Bir muhabbet varsa teberrükten istifâde edilir. Aksi hâlde teberrük edilen eşyâ veya mekân, sıradan bir varlık gibi kalır. Tıpkı Yûsuf -aleyhisselâm-ʼın Mısırʼdaki gömleğinin kokusunu babası Yâkub -aleyhisselâm-ʼın tâ Kenan ilinden duymasına mukâbil, gömleği getiren kardeşinin, taşıdığı aziz emânetin sırrından habersiz olması gibi.

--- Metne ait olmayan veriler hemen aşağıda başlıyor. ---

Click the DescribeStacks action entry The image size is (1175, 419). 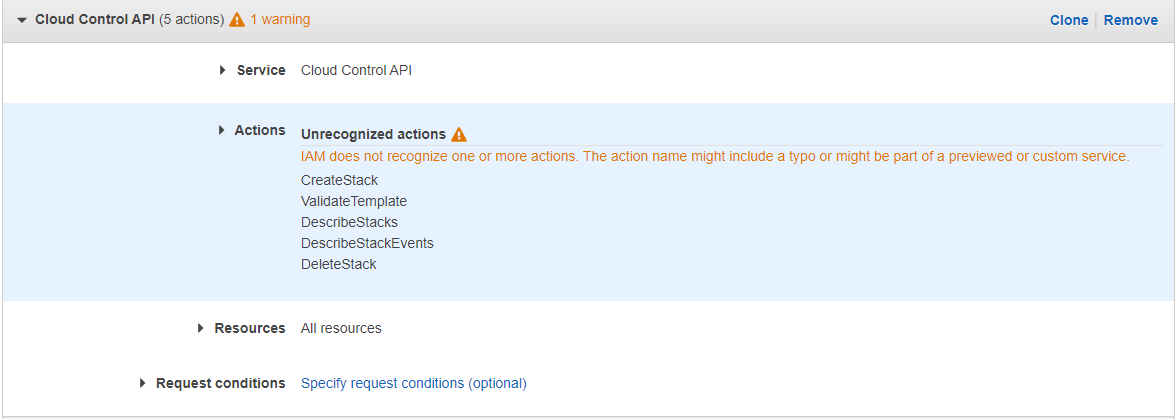pyautogui.click(x=349, y=222)
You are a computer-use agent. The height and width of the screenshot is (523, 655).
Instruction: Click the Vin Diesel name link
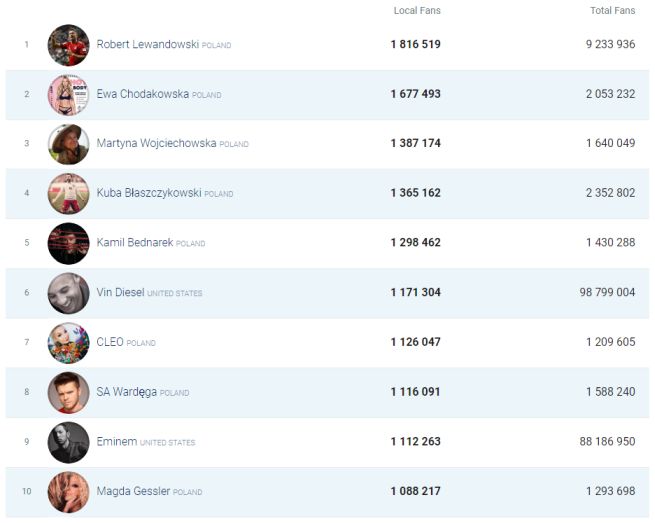120,293
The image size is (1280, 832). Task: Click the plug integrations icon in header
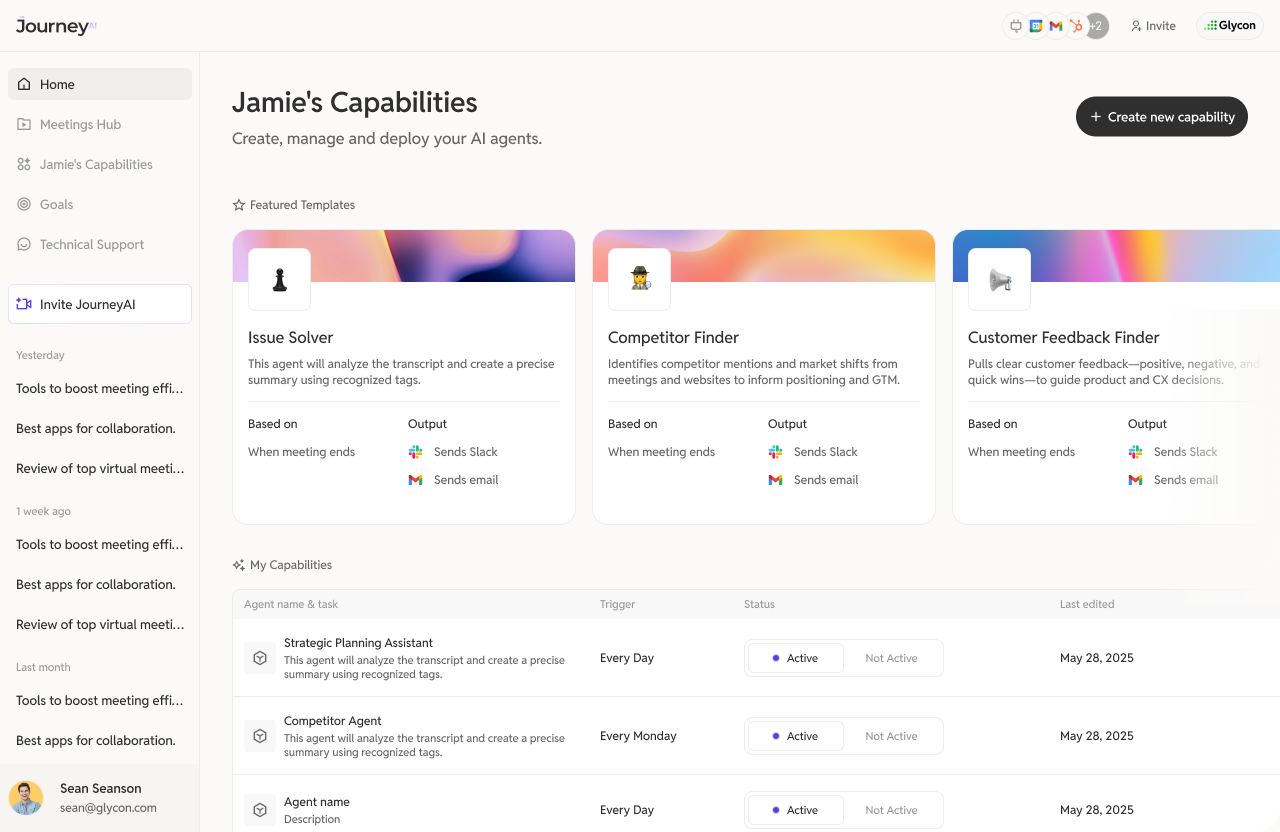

Hazret-i Mevlânâ bu misâli şöyle îzah eder:

“Yâkub’da Yûsuf’un bir câzibesi vardı. Bundan dolayı Yûsuf’un gömleğinin kokusu O’na çok uzak bir yerden dahî ulaştı. Gömleği taşıyan kardeşi ise o kokuyu duymaktan mahrum idi. Çünkü Yûsuf’un gömleği, kardeşinin elinde bir emânet idi. Kardeşi, gömleği götürüp Hazret-i Yâkub’a teslim ile mükellefti. Yani o gömlek, kardeşinin elinde, köle tüccarı elinde bulunan mûtenâ bir câriye gibiydi. Köle tüccarının nefsi için değildi...”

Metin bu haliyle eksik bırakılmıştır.